▸ Work task
Starting at the first line and ending at the last, output the data exactly.

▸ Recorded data

----

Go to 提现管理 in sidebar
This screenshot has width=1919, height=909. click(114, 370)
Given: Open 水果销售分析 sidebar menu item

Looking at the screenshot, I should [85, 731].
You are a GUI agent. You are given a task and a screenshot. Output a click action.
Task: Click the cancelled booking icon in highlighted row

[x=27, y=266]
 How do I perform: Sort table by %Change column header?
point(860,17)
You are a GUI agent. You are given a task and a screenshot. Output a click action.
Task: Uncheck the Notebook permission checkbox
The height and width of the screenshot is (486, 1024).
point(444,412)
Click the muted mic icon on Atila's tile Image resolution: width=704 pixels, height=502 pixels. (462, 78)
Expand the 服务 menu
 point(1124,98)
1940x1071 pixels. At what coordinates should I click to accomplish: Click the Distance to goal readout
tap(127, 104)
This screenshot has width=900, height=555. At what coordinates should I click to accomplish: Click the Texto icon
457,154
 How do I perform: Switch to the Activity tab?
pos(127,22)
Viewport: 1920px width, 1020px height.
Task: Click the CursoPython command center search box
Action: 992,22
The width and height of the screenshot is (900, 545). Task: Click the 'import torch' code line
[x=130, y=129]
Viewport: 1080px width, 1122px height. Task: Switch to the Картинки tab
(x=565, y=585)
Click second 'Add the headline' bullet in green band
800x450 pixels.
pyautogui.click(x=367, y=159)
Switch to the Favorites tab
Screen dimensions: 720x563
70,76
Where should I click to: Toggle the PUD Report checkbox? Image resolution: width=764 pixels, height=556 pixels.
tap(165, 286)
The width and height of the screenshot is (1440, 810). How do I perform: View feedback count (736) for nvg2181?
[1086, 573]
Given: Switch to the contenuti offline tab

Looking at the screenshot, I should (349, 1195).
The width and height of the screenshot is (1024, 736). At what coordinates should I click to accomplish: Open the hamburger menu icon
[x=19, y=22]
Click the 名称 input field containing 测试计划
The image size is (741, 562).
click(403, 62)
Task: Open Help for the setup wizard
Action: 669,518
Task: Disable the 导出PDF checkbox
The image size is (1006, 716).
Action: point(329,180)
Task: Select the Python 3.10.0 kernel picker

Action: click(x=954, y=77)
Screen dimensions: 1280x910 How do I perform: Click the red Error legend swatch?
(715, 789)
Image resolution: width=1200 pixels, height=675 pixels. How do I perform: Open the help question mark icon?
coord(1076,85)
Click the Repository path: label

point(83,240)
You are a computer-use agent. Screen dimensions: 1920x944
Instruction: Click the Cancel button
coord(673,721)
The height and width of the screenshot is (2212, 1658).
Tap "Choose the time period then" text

----

▸ Response for this exercise
Go to 提现管理 in sidebar
This screenshot has width=1919, height=909. click(114, 370)
Given: Open 水果销售分析 sidebar menu item

Looking at the screenshot, I should [85, 731].
You are a GUI agent. You are given a task and a screenshot. Output a click action.
Task: Click the cancelled booking icon in highlighted row

[x=27, y=266]
 How do I perform: Sort table by %Change column header?
point(860,17)
You are a GUI agent. You are given a task and a screenshot. Output a click action.
Task: Uncheck the Notebook permission checkbox
The height and width of the screenshot is (486, 1024).
point(444,412)
Click the muted mic icon on Atila's tile Image resolution: width=704 pixels, height=502 pixels. (462, 78)
Expand the 服务 menu
 point(1124,98)
1940x1071 pixels. At what coordinates should I click to accomplish: Click the Distance to goal readout
tap(127, 104)
This screenshot has width=900, height=555. At what coordinates should I click to accomplish: Click the Texto icon
457,154
 How do I perform: Switch to the Activity tab?
pos(127,22)
Viewport: 1920px width, 1020px height.
Task: Click the CursoPython command center search box
Action: 992,22
The width and height of the screenshot is (900, 545). Task: Click the 'import torch' code line
[x=130, y=129]
Viewport: 1080px width, 1122px height. Task: Switch to the Картинки tab
(x=565, y=585)
Click second 'Add the headline' bullet in green band
800x450 pixels.
pyautogui.click(x=367, y=159)
Switch to the Favorites tab
Screen dimensions: 720x563
70,76
Where should I click to: Toggle the PUD Report checkbox? Image resolution: width=764 pixels, height=556 pixels.
tap(165, 286)
The width and height of the screenshot is (1440, 810). How do I perform: View feedback count (736) for nvg2181?
[1086, 573]
Given: Switch to the contenuti offline tab

Looking at the screenshot, I should (349, 1195).
The width and height of the screenshot is (1024, 736). At what coordinates should I click to accomplish: Open the hamburger menu icon
[x=19, y=22]
Click the 名称 input field containing 测试计划
The image size is (741, 562).
click(403, 62)
Task: Open Help for the setup wizard
Action: 669,518
Task: Disable the 导出PDF checkbox
The image size is (1006, 716).
Action: point(329,180)
Task: Select the Python 3.10.0 kernel picker

Action: click(x=954, y=77)
Screen dimensions: 1280x910 How do I perform: Click the red Error legend swatch?
(715, 789)
Image resolution: width=1200 pixels, height=675 pixels. How do I perform: Open the help question mark icon?
coord(1076,85)
Click the Repository path: label

point(83,240)
You are a computer-use agent. Screen dimensions: 1920x944
Instruction: Click the Cancel button
coord(673,721)
The height and width of the screenshot is (2212, 1658).
Tap "Choose the time period then" text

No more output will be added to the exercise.